Should you abandon Latin terms in your business?


The UK Government recently announced that it is to ban certain abbreviations from the pages of its main website – GOV.UK – as it updates its style guide to better cater for visually impaired website visitors.

As part of its commitment to using plain English, the Government plans to phase out the use of Latin abbreviations such as 'eg, ie and etc' on the website, replacing them with English alternatives like 'for example', 'that is' and 'including'.

The website's content team, the Government Digital Service, will apply this approach to newly published content first and will update existing pages on the site as needed.

We promote the use of plain English on GOV.UK. We advocate simple, clear language. Terms like eg, ie and etc, while common, make reading difficult for some.

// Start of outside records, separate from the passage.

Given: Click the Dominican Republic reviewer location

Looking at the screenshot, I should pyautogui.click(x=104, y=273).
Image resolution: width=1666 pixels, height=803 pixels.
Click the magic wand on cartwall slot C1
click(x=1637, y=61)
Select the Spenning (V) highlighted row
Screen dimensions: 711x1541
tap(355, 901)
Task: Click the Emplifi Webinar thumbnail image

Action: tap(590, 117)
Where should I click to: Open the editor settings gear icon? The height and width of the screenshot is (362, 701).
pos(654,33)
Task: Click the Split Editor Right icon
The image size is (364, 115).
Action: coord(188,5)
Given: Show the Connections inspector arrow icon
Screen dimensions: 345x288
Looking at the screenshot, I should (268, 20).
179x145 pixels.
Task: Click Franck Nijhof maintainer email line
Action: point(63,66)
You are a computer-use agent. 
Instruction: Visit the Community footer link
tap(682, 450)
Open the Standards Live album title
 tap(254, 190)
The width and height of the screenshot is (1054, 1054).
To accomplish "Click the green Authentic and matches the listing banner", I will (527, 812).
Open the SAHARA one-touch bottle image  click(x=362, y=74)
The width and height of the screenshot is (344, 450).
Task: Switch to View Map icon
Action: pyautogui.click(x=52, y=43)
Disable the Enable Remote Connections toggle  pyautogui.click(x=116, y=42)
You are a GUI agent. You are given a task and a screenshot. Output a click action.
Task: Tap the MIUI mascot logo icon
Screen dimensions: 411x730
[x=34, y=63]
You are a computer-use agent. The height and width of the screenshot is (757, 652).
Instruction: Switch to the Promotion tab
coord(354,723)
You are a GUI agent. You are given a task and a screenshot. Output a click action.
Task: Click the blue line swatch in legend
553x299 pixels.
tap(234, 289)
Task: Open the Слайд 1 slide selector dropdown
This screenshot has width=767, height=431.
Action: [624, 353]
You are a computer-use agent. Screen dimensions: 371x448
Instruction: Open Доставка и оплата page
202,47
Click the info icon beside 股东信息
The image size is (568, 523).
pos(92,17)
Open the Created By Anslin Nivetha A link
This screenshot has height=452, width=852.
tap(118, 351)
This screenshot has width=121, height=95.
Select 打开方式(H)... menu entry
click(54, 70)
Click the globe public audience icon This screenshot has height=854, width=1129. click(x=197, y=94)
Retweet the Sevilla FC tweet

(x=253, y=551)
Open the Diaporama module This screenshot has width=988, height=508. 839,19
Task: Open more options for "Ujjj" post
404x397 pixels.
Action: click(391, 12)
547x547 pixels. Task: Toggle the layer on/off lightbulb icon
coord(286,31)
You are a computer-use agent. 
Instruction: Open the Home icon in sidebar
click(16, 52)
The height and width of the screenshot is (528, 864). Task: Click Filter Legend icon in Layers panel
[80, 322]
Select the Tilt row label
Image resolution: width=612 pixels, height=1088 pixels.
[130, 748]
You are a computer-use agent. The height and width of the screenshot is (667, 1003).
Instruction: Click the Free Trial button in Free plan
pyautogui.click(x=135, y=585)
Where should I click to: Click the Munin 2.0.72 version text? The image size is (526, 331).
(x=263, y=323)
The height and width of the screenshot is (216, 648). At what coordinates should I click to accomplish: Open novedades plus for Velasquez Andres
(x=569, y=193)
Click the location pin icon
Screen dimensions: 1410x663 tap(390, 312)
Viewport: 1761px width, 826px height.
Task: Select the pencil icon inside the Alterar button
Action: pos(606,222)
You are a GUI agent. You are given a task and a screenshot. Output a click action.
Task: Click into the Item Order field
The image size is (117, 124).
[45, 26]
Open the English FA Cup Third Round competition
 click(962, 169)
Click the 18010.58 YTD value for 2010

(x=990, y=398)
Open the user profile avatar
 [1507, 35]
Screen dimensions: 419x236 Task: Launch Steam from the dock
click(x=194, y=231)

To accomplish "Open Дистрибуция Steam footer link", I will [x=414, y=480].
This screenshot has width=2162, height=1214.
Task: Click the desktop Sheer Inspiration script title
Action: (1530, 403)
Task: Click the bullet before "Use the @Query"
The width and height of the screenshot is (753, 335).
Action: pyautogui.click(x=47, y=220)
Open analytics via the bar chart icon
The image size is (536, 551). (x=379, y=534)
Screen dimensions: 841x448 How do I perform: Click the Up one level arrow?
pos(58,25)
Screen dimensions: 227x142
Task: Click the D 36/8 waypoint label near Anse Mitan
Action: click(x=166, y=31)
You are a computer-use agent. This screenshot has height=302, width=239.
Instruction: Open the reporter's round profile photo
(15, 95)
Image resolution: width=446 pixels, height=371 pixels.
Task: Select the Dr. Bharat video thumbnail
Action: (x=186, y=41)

Anyone who didn’t grow up speaking English may not be familiar with them. Even those with high literacy levels can be thrown if they are reading under stress or are in a hurry - like a lot of people are on the web.
— 'Changes to the style guide: no more eg, and ie, etc', from the 'Inside GOV.UK' blog

According to Persis Howe, the author of the blog post announcing the change, the main reason for it is to avoid any confusion caused by screen-reading software, which can mispronounce certain terms – for example, reading out 'eg' as 'egg'.

However, some media outlets have suggested it is to avoid confusing non-English speakers, based on the Government's recognition that those who didn't grow up speaking English 'may not be familiar with' these terms.

But whatever the reason for this change, are there any lessons for your organisation? Should you avoid using Latin terms too?

Should your organisation change the language it uses?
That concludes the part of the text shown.